◆ TASK BRIEF ◆
Pull out every line of the entries below that contains the string "bottom". Treat uppercase and lowercase letters as different.

============================================================

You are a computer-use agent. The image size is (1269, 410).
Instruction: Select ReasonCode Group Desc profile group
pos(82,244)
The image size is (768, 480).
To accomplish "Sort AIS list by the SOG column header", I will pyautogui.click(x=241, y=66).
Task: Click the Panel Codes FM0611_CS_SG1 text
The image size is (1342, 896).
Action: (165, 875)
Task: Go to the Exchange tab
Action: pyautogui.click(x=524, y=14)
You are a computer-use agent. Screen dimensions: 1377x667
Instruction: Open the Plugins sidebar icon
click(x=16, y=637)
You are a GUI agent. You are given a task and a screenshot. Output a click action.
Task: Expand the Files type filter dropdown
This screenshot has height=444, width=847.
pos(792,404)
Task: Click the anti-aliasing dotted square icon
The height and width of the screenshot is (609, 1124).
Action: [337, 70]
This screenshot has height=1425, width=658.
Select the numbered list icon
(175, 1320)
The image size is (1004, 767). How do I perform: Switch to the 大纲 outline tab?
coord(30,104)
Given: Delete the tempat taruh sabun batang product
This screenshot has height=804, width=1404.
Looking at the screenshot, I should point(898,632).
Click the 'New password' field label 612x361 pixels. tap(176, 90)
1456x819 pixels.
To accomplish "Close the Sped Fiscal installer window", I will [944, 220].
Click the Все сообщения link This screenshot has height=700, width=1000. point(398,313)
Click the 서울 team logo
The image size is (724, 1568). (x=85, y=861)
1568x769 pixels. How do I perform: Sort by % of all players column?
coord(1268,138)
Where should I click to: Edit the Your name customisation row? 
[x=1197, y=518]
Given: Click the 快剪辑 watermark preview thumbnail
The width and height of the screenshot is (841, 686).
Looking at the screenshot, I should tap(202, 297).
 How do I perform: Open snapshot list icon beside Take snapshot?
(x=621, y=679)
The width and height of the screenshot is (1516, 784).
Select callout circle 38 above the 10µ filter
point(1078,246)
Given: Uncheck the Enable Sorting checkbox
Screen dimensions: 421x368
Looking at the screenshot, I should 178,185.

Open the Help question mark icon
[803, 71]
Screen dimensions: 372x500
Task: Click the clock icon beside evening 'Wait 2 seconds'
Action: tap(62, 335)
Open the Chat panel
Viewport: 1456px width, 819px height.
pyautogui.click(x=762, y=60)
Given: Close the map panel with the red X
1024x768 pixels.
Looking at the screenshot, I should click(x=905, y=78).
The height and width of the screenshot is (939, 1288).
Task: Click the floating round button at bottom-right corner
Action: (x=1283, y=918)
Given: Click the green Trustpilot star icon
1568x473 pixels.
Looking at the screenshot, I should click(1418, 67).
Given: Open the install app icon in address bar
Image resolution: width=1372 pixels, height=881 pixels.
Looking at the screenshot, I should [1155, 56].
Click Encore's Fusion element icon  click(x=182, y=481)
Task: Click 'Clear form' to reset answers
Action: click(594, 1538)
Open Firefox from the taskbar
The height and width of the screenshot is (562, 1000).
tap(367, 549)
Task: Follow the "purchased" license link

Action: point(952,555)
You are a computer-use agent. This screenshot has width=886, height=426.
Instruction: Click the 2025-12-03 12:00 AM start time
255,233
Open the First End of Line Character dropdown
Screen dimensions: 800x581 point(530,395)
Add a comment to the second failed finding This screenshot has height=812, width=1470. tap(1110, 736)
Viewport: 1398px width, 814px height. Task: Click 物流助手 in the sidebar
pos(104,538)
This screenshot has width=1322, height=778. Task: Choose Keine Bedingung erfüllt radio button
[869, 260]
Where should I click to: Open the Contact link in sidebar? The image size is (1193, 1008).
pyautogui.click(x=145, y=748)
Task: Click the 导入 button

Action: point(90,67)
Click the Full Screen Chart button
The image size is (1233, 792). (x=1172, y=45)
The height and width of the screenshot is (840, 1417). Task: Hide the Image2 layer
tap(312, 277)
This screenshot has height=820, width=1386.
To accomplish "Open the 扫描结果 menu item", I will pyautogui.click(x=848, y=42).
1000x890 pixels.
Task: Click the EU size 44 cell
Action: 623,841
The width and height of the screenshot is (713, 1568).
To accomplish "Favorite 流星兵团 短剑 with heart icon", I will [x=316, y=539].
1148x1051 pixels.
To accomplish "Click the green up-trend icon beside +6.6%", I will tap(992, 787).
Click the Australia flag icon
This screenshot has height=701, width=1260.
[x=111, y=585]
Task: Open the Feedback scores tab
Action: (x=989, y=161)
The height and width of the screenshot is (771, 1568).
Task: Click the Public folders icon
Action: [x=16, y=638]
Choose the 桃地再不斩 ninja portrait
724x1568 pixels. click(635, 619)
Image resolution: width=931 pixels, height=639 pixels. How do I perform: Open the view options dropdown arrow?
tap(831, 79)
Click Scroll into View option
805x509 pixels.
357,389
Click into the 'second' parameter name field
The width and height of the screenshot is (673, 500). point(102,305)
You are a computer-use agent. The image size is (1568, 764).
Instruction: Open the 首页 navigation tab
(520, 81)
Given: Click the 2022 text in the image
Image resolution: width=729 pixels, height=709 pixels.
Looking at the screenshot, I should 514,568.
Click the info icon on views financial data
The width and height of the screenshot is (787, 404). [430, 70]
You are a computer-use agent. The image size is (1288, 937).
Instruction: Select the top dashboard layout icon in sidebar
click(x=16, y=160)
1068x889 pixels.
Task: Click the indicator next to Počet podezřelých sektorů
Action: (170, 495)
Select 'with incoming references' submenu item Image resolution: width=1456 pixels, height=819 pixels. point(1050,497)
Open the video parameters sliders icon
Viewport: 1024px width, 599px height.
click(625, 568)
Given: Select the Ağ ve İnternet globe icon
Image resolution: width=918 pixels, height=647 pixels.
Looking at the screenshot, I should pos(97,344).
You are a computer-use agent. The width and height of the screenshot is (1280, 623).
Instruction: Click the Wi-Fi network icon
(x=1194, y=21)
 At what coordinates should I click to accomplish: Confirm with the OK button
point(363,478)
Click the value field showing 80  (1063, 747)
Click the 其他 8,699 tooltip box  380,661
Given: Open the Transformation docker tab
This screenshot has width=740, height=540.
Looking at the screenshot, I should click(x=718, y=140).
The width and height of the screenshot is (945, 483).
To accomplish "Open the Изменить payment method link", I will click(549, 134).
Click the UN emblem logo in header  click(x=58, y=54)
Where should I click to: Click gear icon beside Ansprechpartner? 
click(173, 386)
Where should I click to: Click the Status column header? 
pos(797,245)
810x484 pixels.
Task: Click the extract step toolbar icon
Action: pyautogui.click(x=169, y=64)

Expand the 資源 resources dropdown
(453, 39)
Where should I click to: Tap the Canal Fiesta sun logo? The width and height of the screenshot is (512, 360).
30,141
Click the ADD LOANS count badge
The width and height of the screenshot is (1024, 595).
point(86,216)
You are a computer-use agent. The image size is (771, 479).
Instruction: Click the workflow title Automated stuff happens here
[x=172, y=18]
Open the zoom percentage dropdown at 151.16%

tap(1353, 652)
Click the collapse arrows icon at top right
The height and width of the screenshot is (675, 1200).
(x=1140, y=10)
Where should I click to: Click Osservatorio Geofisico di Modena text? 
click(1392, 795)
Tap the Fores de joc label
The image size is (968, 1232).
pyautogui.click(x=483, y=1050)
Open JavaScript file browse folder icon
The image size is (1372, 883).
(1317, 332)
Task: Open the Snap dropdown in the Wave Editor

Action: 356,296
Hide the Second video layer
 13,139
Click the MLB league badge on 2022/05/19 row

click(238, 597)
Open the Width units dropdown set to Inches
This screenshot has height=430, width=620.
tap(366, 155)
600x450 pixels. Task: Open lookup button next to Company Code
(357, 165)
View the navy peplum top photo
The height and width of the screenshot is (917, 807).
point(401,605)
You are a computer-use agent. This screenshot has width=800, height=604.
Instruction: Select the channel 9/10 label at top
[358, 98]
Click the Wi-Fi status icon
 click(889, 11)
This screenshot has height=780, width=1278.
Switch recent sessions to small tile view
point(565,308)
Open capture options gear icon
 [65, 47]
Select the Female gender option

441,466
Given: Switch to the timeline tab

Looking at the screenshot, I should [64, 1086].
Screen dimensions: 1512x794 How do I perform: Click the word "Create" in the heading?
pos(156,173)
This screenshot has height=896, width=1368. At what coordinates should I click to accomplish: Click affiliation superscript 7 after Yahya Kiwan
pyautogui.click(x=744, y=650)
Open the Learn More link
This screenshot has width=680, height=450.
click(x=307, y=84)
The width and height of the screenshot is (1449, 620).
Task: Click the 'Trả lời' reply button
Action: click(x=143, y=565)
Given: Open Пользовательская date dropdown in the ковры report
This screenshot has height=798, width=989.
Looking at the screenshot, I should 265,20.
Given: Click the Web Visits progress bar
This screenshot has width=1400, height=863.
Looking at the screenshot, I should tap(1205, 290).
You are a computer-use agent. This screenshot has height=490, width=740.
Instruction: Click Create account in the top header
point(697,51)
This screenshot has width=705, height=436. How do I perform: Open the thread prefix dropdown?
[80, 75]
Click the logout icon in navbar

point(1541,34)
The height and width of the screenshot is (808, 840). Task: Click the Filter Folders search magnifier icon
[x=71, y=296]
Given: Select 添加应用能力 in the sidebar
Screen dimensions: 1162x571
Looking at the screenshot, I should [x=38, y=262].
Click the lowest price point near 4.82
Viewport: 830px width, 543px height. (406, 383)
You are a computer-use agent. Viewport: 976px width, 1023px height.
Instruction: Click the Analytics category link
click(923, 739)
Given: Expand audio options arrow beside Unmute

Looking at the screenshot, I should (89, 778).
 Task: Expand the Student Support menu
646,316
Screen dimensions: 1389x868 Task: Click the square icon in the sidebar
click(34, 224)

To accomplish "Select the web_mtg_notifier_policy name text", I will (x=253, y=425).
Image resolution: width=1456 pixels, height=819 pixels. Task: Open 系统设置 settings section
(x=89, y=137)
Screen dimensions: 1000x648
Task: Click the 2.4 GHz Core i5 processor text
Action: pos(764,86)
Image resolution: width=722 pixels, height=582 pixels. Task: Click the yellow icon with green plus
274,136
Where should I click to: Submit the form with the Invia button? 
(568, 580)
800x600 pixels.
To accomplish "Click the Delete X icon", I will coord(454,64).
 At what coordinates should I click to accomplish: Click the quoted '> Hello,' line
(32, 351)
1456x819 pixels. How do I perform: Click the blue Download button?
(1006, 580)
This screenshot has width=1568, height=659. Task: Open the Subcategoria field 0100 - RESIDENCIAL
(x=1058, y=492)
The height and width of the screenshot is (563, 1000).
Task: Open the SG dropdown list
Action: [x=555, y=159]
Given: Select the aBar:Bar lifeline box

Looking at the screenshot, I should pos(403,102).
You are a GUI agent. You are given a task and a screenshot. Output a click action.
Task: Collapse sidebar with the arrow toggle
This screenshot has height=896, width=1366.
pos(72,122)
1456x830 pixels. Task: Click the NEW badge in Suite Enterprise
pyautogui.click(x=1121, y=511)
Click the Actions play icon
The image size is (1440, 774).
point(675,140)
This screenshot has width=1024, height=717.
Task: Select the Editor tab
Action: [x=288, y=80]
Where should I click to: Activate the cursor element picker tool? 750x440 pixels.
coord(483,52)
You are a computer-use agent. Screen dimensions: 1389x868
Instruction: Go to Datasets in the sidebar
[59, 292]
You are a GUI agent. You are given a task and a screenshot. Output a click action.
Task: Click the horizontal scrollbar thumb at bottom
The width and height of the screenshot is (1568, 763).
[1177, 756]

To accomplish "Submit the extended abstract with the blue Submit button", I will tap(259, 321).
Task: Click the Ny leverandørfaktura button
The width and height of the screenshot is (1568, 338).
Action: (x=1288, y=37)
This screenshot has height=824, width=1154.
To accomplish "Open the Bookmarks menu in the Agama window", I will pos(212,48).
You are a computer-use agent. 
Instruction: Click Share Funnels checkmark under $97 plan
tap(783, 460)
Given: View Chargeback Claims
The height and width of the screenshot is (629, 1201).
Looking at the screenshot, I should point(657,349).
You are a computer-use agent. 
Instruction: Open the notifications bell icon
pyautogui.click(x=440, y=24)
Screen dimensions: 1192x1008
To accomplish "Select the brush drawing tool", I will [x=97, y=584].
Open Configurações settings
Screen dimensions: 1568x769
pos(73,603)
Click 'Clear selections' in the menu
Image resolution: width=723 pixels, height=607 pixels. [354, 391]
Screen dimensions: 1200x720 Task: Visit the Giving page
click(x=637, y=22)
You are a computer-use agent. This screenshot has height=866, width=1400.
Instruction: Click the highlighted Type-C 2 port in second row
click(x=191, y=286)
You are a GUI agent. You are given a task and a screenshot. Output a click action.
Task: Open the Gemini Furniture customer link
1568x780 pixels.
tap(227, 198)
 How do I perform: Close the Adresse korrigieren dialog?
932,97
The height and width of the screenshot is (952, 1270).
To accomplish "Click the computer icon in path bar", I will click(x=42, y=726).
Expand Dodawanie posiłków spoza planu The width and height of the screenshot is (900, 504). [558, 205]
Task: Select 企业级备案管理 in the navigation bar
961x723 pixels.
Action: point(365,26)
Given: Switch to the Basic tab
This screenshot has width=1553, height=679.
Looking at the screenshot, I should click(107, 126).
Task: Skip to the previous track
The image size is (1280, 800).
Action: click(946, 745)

============================================================

◆ OUTPUT FOR THIS TASK ◆
Task: Click the floating round button at bottom-right corner
Task: Click the horizontal scrollbar thumb at bottom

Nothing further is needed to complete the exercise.